Back in the day when you wanted to purchase real estate, if you were working, and had money to close on the home and smiled at your banker, your chances of getting a mortgage loan were fairly high. In some instances this is still the case, but by and large mortgage loans are more and more challenging to secure. Lenders are looking at and requiring astronomical amounts of information to be submitted with your loan application. What this means to you is you need to be well prepared for the process to take longer both for you to gather all of the additional information and for the lending institution to review it all and seek additional home buying advice.
When your buying a home with a loan, you should be prepared to provide pay stubs for a certain amount of months, bank statements for a few months, tax returns for up to two to three years, and have your employment verified in the beginning of the process as well as at closing. The minimal credit scores for a home loan are fluctuating greatly but usually bounce around in the 600’s for an FHA loan. You should check with your lender for today’s requirements for credit scores. Also, your total debt to income ratio is measured to see if you can stay under their magic number which is a percent and usually can’t exceed the high thirties. You want to avoid any costly mistakes, so do your research.!
Why this information is important for the lender to collect is so the lender can sell your loan easily. The screening process is crucial for them and ensuring that the underwriter of the loan was critical of any risks. If you’ve closed on a loan in the last decade or so you probably noticed that one lender funded your loan and by the time the first payment is called due, you get a letter saying your loan was sold off and you are to pay the new lender.

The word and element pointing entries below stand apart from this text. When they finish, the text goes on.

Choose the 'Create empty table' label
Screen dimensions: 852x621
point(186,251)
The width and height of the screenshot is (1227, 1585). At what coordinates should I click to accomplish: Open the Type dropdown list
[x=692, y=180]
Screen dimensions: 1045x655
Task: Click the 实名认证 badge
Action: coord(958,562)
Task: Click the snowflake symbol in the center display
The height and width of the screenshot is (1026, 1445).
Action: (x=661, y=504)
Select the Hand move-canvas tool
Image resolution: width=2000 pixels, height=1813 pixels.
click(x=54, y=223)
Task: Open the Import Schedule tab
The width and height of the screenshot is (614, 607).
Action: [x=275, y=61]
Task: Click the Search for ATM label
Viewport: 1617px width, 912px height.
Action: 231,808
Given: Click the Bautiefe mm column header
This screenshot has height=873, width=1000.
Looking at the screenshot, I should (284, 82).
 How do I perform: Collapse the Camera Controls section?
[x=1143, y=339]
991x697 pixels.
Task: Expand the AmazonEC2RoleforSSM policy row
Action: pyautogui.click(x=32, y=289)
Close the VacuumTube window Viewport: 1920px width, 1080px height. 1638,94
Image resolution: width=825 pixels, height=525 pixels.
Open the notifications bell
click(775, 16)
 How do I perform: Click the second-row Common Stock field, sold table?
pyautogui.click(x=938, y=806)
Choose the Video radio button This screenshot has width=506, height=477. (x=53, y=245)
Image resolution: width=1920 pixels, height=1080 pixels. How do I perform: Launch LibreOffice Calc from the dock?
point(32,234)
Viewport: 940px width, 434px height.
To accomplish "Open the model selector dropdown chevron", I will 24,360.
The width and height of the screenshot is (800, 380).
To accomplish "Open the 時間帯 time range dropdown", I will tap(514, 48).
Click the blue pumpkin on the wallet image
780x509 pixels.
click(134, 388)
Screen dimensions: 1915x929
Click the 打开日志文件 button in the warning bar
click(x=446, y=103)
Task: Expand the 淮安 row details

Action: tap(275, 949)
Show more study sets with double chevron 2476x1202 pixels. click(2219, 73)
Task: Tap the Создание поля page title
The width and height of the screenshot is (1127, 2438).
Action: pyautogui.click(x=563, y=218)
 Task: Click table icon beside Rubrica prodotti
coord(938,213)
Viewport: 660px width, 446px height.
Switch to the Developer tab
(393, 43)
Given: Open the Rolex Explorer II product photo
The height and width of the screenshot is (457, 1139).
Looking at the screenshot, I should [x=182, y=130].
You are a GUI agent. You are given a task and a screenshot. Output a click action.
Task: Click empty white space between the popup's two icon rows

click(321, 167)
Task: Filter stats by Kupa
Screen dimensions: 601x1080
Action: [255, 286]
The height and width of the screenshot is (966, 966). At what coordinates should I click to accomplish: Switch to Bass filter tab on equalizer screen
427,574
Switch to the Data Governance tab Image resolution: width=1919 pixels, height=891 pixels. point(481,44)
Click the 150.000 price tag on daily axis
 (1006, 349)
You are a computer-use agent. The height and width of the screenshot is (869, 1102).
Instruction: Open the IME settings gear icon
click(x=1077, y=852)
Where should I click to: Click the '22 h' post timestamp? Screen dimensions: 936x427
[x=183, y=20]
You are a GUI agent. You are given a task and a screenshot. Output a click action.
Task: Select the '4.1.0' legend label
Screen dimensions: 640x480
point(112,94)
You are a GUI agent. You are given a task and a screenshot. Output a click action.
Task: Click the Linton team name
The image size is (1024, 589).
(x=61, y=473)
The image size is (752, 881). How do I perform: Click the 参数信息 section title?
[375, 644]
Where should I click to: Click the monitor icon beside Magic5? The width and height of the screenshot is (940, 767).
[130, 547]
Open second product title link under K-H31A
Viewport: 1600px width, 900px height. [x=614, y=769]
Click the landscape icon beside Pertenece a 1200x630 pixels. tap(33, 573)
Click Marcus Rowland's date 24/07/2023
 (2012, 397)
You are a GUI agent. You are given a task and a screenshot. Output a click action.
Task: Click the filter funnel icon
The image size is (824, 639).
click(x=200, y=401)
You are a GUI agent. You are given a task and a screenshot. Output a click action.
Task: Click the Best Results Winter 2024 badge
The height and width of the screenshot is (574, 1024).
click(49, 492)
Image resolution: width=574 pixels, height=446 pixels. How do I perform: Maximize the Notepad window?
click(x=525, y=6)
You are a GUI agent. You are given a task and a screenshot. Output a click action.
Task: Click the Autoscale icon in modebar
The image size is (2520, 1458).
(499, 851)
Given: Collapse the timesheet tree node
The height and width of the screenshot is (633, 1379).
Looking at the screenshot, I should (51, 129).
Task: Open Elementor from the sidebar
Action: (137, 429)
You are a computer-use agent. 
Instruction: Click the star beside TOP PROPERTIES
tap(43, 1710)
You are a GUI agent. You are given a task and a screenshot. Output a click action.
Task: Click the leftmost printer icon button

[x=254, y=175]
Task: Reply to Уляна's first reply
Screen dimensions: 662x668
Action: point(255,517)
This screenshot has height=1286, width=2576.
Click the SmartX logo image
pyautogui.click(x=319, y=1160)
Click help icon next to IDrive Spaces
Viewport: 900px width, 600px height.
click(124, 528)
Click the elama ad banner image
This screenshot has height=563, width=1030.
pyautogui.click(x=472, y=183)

Since our real estate housing crisis, lenders have been even very stringent in the requirements because if a loan goes south now they are going to exhaust all efforts to find out why. Investigating any possible reasons why this loan could not be paid in a timely manner is common practice now. They will review everything from the underwriting process to financial records submitted that were possibly fraudulent. In the end, it is inevitable that the lenders generally get their clocks cleaned on homes in default that go into foreclosure and they quite simply aren’t in a position to risk their capital on a bad loan.
At the end of the day this sounds like a lot of work but the bottom line is, the advanced requirements are to protect the banks interest in ensuring the loan can be paid off. It also protects your best interest to ensure that you do not get in over your head on a loan that has no chance of being paid and sending you into foreclosure.